Dataset entries
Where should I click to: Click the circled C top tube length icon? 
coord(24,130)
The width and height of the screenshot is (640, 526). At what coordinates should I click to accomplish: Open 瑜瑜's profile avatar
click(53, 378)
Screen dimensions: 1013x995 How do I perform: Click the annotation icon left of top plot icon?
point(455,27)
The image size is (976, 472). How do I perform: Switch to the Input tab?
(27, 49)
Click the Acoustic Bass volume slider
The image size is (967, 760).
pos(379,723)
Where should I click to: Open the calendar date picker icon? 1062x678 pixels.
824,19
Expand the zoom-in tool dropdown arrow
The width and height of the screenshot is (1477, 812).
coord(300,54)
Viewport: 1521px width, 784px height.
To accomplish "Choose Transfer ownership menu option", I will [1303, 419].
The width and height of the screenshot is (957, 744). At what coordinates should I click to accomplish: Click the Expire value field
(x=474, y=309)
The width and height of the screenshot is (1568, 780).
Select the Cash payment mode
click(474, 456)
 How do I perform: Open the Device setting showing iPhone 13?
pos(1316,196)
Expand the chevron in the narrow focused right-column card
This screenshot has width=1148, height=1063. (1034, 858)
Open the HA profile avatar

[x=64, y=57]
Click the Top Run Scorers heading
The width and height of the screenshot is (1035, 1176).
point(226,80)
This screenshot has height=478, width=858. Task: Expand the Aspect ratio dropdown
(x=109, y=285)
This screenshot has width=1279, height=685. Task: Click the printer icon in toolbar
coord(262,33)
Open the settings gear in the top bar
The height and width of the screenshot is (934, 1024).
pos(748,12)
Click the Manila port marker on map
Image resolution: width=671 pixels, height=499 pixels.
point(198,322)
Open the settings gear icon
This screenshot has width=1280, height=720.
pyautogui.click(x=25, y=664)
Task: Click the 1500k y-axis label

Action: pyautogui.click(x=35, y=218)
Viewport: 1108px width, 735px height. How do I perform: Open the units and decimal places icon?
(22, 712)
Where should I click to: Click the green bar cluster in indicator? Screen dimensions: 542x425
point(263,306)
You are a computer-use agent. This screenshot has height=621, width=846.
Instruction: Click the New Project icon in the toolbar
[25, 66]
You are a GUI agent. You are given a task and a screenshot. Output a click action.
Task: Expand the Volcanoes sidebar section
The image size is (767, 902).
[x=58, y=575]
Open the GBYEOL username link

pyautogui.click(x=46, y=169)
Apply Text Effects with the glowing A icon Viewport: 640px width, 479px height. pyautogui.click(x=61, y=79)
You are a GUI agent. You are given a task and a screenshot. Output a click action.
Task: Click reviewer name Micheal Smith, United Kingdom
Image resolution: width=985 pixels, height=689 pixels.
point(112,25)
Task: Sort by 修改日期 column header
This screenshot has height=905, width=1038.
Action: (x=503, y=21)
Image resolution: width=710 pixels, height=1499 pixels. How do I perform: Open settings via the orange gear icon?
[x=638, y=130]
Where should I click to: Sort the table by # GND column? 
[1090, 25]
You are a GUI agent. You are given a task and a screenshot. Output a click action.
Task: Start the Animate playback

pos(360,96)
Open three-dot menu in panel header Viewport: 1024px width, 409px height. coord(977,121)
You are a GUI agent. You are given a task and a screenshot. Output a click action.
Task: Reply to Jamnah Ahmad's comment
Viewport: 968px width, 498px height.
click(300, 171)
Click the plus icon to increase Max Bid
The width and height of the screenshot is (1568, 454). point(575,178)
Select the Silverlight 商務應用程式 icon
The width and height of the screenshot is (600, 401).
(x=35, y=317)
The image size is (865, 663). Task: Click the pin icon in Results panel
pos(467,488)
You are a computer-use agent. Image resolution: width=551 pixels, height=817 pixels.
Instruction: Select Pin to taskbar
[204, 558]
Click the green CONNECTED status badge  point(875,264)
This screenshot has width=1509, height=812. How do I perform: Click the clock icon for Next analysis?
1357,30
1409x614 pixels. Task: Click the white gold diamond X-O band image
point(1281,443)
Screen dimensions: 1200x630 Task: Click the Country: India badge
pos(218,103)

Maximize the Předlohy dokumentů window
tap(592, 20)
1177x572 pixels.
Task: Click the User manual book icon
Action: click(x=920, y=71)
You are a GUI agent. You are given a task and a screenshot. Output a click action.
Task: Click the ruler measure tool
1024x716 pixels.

WHAT THE TASK REQUIRES: Your answer must be the lines from the one with "Viewport: 968px width, 498px height." through the last line of the data, repeated exactly and with nothing else.

REPLY TO THE TASK:
Viewport: 968px width, 498px height.
click(300, 171)
Click the plus icon to increase Max Bid
The width and height of the screenshot is (1568, 454). point(575,178)
Select the Silverlight 商務應用程式 icon
The width and height of the screenshot is (600, 401).
(x=35, y=317)
The image size is (865, 663). Task: Click the pin icon in Results panel
pos(467,488)
You are a computer-use agent. Image resolution: width=551 pixels, height=817 pixels.
Instruction: Select Pin to taskbar
[204, 558]
Click the green CONNECTED status badge  point(875,264)
This screenshot has width=1509, height=812. How do I perform: Click the clock icon for Next analysis?
1357,30
1409x614 pixels. Task: Click the white gold diamond X-O band image
point(1281,443)
Screen dimensions: 1200x630 Task: Click the Country: India badge
pos(218,103)

Maximize the Předlohy dokumentů window
tap(592, 20)
1177x572 pixels.
Task: Click the User manual book icon
Action: click(x=920, y=71)
You are a GUI agent. You are given a task and a screenshot. Output a click action.
Task: Click the ruler measure tool
1024x716 pixels.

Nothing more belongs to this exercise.